### Data section
——

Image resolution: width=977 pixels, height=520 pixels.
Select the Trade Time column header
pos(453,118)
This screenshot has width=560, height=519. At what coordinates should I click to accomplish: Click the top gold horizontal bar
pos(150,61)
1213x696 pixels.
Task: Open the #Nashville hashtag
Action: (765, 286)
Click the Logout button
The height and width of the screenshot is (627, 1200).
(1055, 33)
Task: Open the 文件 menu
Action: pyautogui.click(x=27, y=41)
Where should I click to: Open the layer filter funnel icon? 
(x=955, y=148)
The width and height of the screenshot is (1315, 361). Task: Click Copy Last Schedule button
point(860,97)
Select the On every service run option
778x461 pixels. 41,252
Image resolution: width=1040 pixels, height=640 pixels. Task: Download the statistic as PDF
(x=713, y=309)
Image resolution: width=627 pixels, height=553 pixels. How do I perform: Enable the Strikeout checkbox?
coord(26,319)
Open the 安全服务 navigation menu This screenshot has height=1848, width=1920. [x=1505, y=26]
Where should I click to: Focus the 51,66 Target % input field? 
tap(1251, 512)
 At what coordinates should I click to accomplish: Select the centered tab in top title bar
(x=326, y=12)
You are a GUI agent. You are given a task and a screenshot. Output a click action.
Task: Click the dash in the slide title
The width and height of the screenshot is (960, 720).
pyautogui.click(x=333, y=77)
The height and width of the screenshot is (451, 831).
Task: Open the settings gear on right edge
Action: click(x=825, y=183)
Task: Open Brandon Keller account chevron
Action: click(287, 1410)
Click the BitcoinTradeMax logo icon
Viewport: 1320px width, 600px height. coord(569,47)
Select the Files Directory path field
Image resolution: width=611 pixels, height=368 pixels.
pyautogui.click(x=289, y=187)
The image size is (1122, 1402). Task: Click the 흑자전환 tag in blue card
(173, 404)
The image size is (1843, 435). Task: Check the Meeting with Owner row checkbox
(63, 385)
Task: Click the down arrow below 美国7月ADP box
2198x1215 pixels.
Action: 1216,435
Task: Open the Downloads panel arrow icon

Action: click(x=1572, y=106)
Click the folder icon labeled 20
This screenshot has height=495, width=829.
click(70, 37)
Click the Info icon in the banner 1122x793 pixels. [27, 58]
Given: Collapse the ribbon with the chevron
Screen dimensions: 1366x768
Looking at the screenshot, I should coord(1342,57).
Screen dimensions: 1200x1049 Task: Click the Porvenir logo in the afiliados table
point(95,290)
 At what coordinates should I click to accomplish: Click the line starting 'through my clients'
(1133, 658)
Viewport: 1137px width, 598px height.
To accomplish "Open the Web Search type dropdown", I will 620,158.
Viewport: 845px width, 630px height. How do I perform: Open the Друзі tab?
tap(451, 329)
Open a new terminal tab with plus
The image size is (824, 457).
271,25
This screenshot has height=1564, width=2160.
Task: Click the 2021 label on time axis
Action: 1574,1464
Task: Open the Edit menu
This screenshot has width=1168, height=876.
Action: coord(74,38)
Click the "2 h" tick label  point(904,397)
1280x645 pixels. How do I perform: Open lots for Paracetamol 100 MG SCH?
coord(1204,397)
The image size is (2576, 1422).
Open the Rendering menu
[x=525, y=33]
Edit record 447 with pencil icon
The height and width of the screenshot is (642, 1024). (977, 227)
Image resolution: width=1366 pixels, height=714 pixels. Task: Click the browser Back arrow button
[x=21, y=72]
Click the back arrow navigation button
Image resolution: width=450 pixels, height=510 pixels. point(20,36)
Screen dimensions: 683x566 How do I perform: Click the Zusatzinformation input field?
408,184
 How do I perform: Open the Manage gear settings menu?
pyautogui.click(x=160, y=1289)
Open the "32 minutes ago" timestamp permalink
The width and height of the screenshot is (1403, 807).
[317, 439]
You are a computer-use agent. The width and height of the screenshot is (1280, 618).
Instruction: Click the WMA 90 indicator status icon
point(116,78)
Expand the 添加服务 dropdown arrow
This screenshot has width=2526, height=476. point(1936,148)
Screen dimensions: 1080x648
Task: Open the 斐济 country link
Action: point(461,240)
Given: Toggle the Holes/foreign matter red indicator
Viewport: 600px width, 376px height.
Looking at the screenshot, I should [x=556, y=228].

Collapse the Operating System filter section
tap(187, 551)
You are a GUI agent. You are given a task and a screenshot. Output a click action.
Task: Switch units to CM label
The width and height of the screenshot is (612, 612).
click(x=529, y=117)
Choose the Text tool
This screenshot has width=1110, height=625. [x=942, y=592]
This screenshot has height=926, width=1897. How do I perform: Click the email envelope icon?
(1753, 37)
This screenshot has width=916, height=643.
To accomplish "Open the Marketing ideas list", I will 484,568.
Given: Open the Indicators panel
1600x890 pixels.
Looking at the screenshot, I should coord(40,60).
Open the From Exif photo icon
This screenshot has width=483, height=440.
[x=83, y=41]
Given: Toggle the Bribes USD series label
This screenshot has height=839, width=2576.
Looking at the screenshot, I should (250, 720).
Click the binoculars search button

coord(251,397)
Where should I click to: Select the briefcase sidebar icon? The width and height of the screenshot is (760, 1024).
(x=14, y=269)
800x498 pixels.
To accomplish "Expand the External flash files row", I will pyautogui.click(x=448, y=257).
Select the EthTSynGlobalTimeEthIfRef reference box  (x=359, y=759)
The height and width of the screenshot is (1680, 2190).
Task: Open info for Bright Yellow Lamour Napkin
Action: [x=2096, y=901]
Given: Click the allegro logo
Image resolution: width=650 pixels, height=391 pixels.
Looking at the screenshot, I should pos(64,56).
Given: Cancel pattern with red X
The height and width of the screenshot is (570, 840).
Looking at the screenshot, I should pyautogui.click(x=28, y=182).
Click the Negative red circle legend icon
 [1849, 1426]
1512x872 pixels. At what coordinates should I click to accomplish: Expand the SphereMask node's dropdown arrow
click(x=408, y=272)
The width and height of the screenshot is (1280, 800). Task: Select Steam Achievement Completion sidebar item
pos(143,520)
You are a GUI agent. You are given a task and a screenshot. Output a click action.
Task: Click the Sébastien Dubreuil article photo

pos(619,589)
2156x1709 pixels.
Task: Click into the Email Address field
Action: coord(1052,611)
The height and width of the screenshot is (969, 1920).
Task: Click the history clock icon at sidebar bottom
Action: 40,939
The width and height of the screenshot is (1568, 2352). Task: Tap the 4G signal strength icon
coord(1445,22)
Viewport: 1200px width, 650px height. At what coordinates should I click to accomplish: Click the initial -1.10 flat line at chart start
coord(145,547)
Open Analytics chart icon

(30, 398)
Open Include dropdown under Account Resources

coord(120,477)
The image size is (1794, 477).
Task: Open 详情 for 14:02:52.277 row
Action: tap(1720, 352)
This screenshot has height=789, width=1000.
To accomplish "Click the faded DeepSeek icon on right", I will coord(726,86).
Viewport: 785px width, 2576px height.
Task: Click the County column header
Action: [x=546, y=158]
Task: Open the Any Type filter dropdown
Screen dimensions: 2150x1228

——

### Given instruction
Number every nonblank line of the items above, one line per list entry.

### Result below
1. Image resolution: width=977 pixels, height=520 pixels.
2. Select the Trade Time column header
3. pos(453,118)
4. This screenshot has width=560, height=519. At what coordinates should I click to accomplish: Click the top gold horizontal bar
5. pos(150,61)
6. 1213x696 pixels.
7. Task: Open the #Nashville hashtag
8. Action: (765, 286)
9. Click the Logout button
10. The height and width of the screenshot is (627, 1200).
11. (1055, 33)
12. Task: Open the 文件 menu
13. Action: pyautogui.click(x=27, y=41)
14. Where should I click to: Open the layer filter funnel icon? 
15. (x=955, y=148)
16. The width and height of the screenshot is (1315, 361). Task: Click Copy Last Schedule button
17. point(860,97)
18. Select the On every service run option
19. 778x461 pixels. 41,252
20. Image resolution: width=1040 pixels, height=640 pixels. Task: Download the statistic as PDF
21. (x=713, y=309)
22. Image resolution: width=627 pixels, height=553 pixels. How do I perform: Enable the Strikeout checkbox?
23. coord(26,319)
24. Open the 安全服务 navigation menu This screenshot has height=1848, width=1920. [x=1505, y=26]
25. Where should I click to: Focus the 51,66 Target % input field? 
26. tap(1251, 512)
27.  At what coordinates should I click to accomplish: Select the centered tab in top title bar
28. (x=326, y=12)
29. You are a GUI agent. You are given a task and a screenshot. Output a click action.
30. Task: Click the dash in the slide title
31. The width and height of the screenshot is (960, 720).
32. pyautogui.click(x=333, y=77)
33. The height and width of the screenshot is (451, 831).
34. Task: Open the settings gear on right edge
35. Action: click(x=825, y=183)
36. Task: Open Brandon Keller account chevron
37. Action: click(287, 1410)
38. Click the BitcoinTradeMax logo icon
39. Viewport: 1320px width, 600px height. coord(569,47)
40. Select the Files Directory path field
41. Image resolution: width=611 pixels, height=368 pixels.
42. pyautogui.click(x=289, y=187)
43. The image size is (1122, 1402). Task: Click the 흑자전환 tag in blue card
44. (173, 404)
45. The image size is (1843, 435). Task: Check the Meeting with Owner row checkbox
46. (63, 385)
47. Task: Click the down arrow below 美国7月ADP box
48. 2198x1215 pixels.
49. Action: 1216,435
50. Task: Open the Downloads panel arrow icon
51. Action: click(x=1572, y=106)
52. Click the folder icon labeled 20
53. This screenshot has height=495, width=829.
54. click(70, 37)
55. Click the Info icon in the banner 1122x793 pixels. [27, 58]
56. Given: Collapse the ribbon with the chevron
57. Screen dimensions: 1366x768
58. Looking at the screenshot, I should coord(1342,57).
59. Screen dimensions: 1200x1049 Task: Click the Porvenir logo in the afiliados table
60. point(95,290)
61.  At what coordinates should I click to accomplish: Click the line starting 'through my clients'
62. (1133, 658)
63. Viewport: 1137px width, 598px height.
64. To accomplish "Open the Web Search type dropdown", I will 620,158.
65. Viewport: 845px width, 630px height. How do I perform: Open the Друзі tab?
66. tap(451, 329)
67. Open a new terminal tab with plus
68. The image size is (824, 457).
69. 271,25
70. This screenshot has height=1564, width=2160.
71. Task: Click the 2021 label on time axis
72. Action: 1574,1464
73. Task: Open the Edit menu
74. This screenshot has width=1168, height=876.
75. Action: coord(74,38)
76. Click the "2 h" tick label  point(904,397)
77. 1280x645 pixels. How do I perform: Open lots for Paracetamol 100 MG SCH?
78. coord(1204,397)
79. The image size is (2576, 1422).
80. Open the Rendering menu
81. [x=525, y=33]
82. Edit record 447 with pencil icon
83. The height and width of the screenshot is (642, 1024). (977, 227)
84. Image resolution: width=1366 pixels, height=714 pixels. Task: Click the browser Back arrow button
85. [x=21, y=72]
86. Click the back arrow navigation button
87. Image resolution: width=450 pixels, height=510 pixels. point(20,36)
88. Screen dimensions: 683x566 How do I perform: Click the Zusatzinformation input field?
89. 408,184
90.  How do I perform: Open the Manage gear settings menu?
91. pyautogui.click(x=160, y=1289)
92. Open the "32 minutes ago" timestamp permalink
93. The width and height of the screenshot is (1403, 807).
94. [317, 439]
95. You are a computer-use agent. The width and height of the screenshot is (1280, 618).
96. Instruction: Click the WMA 90 indicator status icon
97. point(116,78)
98. Expand the 添加服务 dropdown arrow
99. This screenshot has width=2526, height=476. point(1936,148)
100. Screen dimensions: 1080x648
101. Task: Open the 斐济 country link
102. Action: point(461,240)
103. Given: Toggle the Holes/foreign matter red indicator
104. Viewport: 600px width, 376px height.
105. Looking at the screenshot, I should [x=556, y=228].
106. Collapse the Operating System filter section
107. tap(187, 551)
108. You are a GUI agent. You are given a task and a screenshot. Output a click action.
109. Task: Switch units to CM label
110. The width and height of the screenshot is (612, 612).
111. click(x=529, y=117)
112. Choose the Text tool
113. This screenshot has width=1110, height=625. [x=942, y=592]
114. This screenshot has height=926, width=1897. How do I perform: Click the email envelope icon?
115. (1753, 37)
116. This screenshot has width=916, height=643.
117. To accomplish "Open the Marketing ideas list", I will 484,568.
118. Given: Open the Indicators panel
119. 1600x890 pixels.
120. Looking at the screenshot, I should coord(40,60).
121. Open the From Exif photo icon
122. This screenshot has width=483, height=440.
123. [x=83, y=41]
124. Given: Toggle the Bribes USD series label
125. This screenshot has height=839, width=2576.
126. Looking at the screenshot, I should (250, 720).
127. Click the binoculars search button
128. coord(251,397)
129. Where should I click to: Select the briefcase sidebar icon? The width and height of the screenshot is (760, 1024).
130. (x=14, y=269)
131. 800x498 pixels.
132. To accomplish "Expand the External flash files row", I will pyautogui.click(x=448, y=257).
133. Select the EthTSynGlobalTimeEthIfRef reference box  (x=359, y=759)
134. The height and width of the screenshot is (1680, 2190).
135. Task: Open info for Bright Yellow Lamour Napkin
136. Action: [x=2096, y=901]
137. Given: Click the allegro logo
138. Image resolution: width=650 pixels, height=391 pixels.
139. Looking at the screenshot, I should pos(64,56).
140. Given: Cancel pattern with red X
141. The height and width of the screenshot is (570, 840).
142. Looking at the screenshot, I should pyautogui.click(x=28, y=182).
143. Click the Negative red circle legend icon
144.  [1849, 1426]
145. 1512x872 pixels. At what coordinates should I click to accomplish: Expand the SphereMask node's dropdown arrow
146. click(x=408, y=272)
147. The width and height of the screenshot is (1280, 800). Task: Select Steam Achievement Completion sidebar item
148. pos(143,520)
149. You are a GUI agent. You are given a task and a screenshot. Output a click action.
150. Task: Click the Sébastien Dubreuil article photo
151. pos(619,589)
152. 2156x1709 pixels.
153. Task: Click into the Email Address field
154. Action: coord(1052,611)
155. The height and width of the screenshot is (969, 1920).
156. Task: Click the history clock icon at sidebar bottom
157. Action: 40,939
158. The width and height of the screenshot is (1568, 2352). Task: Tap the 4G signal strength icon
159. coord(1445,22)
160. Viewport: 1200px width, 650px height. At what coordinates should I click to accomplish: Click the initial -1.10 flat line at chart start
161. coord(145,547)
162. Open Analytics chart icon
163. (30, 398)
164. Open Include dropdown under Account Resources
165. coord(120,477)
166. The image size is (1794, 477).
167. Task: Open 详情 for 14:02:52.277 row
168. Action: tap(1720, 352)
169. This screenshot has height=789, width=1000.
170. To accomplish "Click the faded DeepSeek icon on right", I will coord(726,86).
171. Viewport: 785px width, 2576px height.
172. Task: Click the County column header
173. Action: [x=546, y=158]
174. Task: Open the Any Type filter dropdown
175. Screen dimensions: 2150x1228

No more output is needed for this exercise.